Taking an AI approach to finance fraud
Fraud is a million-pound problem with one in fifteen people falling victim every year, making it one of the most common crimes in the UK. To combat financial crime, the industry has been investing heavily in its security system, fraud prevention initiatives and technology. However, the financial criminals are continuously adapting their methods and the battle against fraud rages on. In fact, according to UK Finance, unauthorised financial fraud losses across payment cards, remote banking and cheques totalled almost £800 million in 2020. It should come as no surprise then that the way financial organisations assess and manage risk needs to change.
Technology can be a double-edged sword when it comes to mitigating financial fraud. When technology evolves, criminals use increasingly sophisticated methods to carry out attacks. Therefore, organisations must take a holistic approach to protecting themselves by taking a closer look at improving their processes, using data more effectively and harnessing a combination of artificial intelligence (AI) technologies to be safe and secure. Only by wielding these weapons can businesses win the battle against financial crime.
In an effort to combat financial fraud, businesses must take a holistic, AI powered approach – but what does this involve?
Turning data insight to impact
Financial services are a data heavy industry. From structured, unstructured, transactional and account-level, it’s clear that there is no shortage of it. While this data brings benefits in terms of consumer insights, in the hands of nefarious actors, it can make fraud more pervasive. It’s true that initiatives like General Data Protection Regulation (GDPR) have certainly ramped up the regulation of consumer data, but there is still a huge opportunity to uncover insights with the data to bring more benefits to the financial organisation.
In the finance industry, building trust and customer loyalty are incredibly important, which is why fraud can be detrimental to their reputation, and result in added cost. By collecting the data from fraud, anti-money laundering (AML), and cybersecurity, financial organisations can consolidate information across historically isolated functions and make more informed decisions with a holistic view of risk.
By identifying similarities from the data collected across AML, fraud, and cyber teams, breaking down these silos can provide a more transparent view of the threat landscape, better detect suspicious transactions, and streamline investigations. Since the criminals are using cyberspace to commit fraud and ultimately need to monetise that information so that the funds appear legitimate, it makes business sense to bring these functions together.
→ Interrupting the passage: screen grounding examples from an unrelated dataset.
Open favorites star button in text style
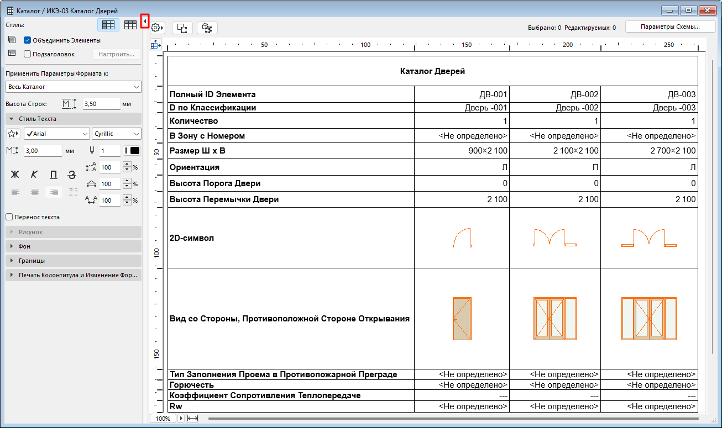tap(13, 134)
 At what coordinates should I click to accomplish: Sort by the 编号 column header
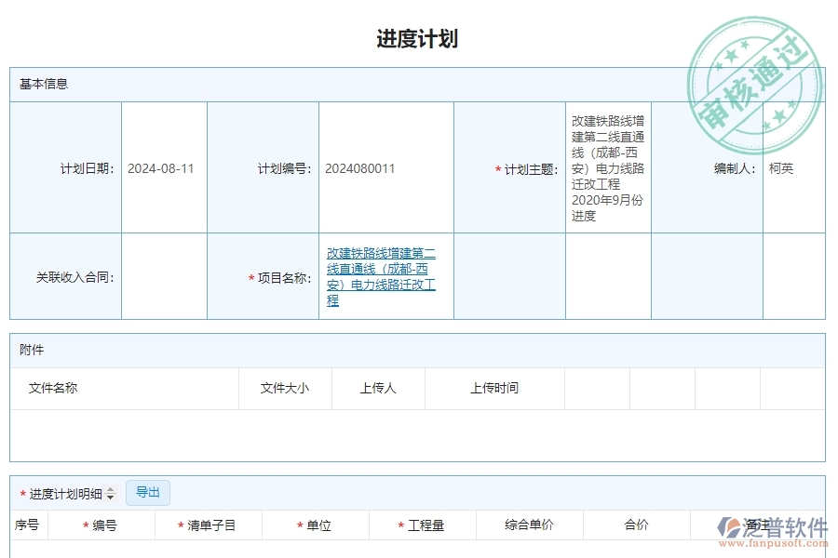[102, 525]
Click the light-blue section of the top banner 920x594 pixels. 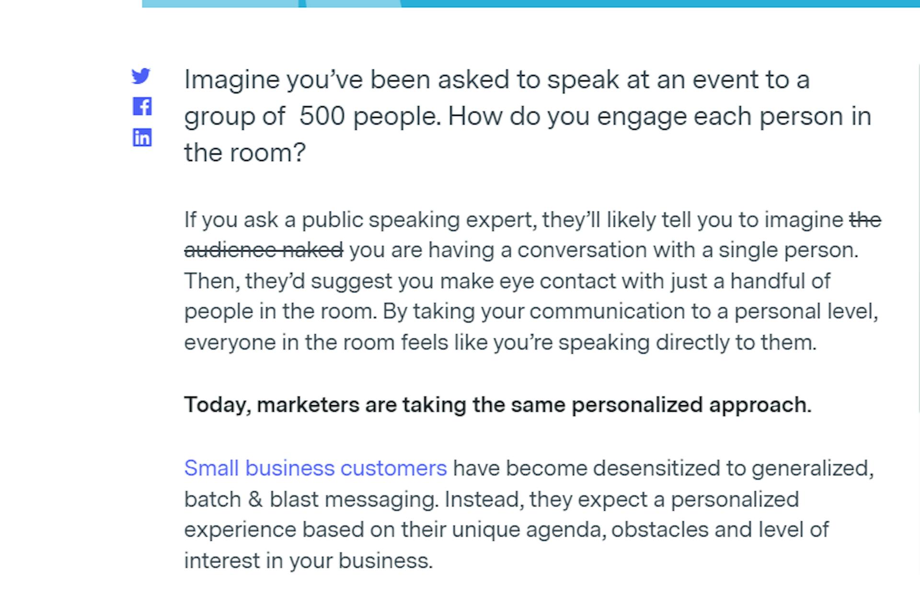coord(220,3)
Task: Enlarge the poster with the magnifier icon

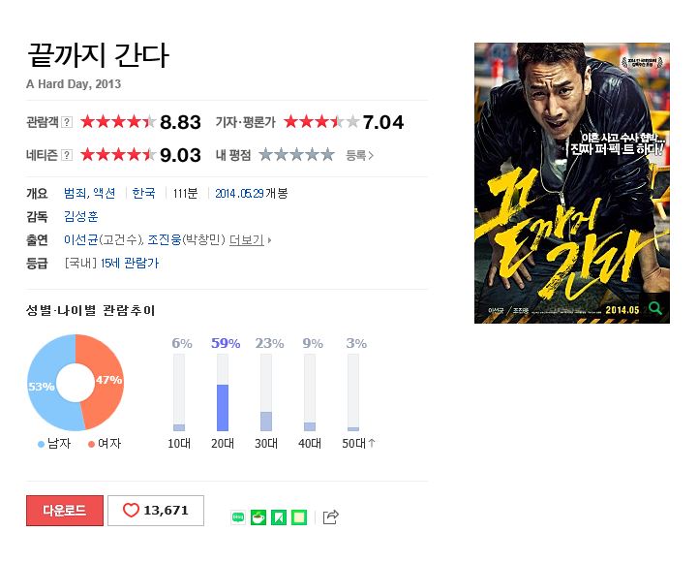Action: coord(654,308)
360-degree view to fraud prevention
Before financial organisations look toward technology to mitigate financial fraud, there are few steps they must take to ensure they are making the most out of these investments. First financial institutions need to be able to identify the bottlenecks and blind spots in their business processes, to see which areas need to be improved and where automation will be needed. With process intelligence organisations can analyse less structured processes, identify opportunities for improvement, and increase both the speed and accuracy of executing said processes. With this holistic approach, financial institutions can collect and analyse intelligence from across the organisation. This model improves intelligence sharing across the industry and allows financial institutions to continuously test and improve their security playbooks.
Once they have a 360-degree overview of their business processes, the most effective place to begin automating is the onboarding process. Streamlining onboarding by leveraging modern technologies enables financial institutions to filter out fraudulent actors and deliver a more frictionless experience for their customers. Using a combination of technologies, for example artificial intelligence (AI), robotic process automation (RPA), and natural language processing (NLP), can enable financial institutions to process both structured and unstructured documents, minimise manual steps, and reduce the need for making redundant requests of the client. Establishing an effective client onboarding process not only enables faster detection of potential fraud but plays a significant role in developing relationships with new clients.
One thing is for sure, a holistic strategy provides the visibility necessary to better prepare for auditing and compliance requirements. It improves efficiency, protects the brand and reputation, and protects against sanctions or fines. There is greater protection against identity theft and fraud from a customer perspective, and fewer security incidents increase uptime, allowing customers seamless access to their financial lives.
AI is powering the future of finance
Artificial intelligence has taken the world by storm and the financial services sector is no different. Investing in the right AI technologies can see the industry reap the benefits of a more secure and efficient organisation.
With AI-powered solutions for improving and monitoring business processes and intelligent document processing, financial organisations can reduce manual steps required in the onboarding stage and automate both structured and unstructured documents. This enables them to have a birds-eye view of customer data so that they can distinguish when activity is suspicious and fraudulent.
By opening up visibility and reducing manual effort aided by AI, RPA, and NLP, the frontline finance teams can focus on protection and mitigation and create robust fraud detection and prevention systems. Evidently, there are a whole host of benefits that come when a financial institution achieves a holistic fraud prevention strategy, free of limiting silos.
By taking new steps to fraud prevention, risk through this lens requires more than technology investment. It’s the combined focus on people, processes, and content in the successful implementation of a holistic approach.
Businesses must think strategically about AI and understand it’s impact to truly achieve fraud-free finance.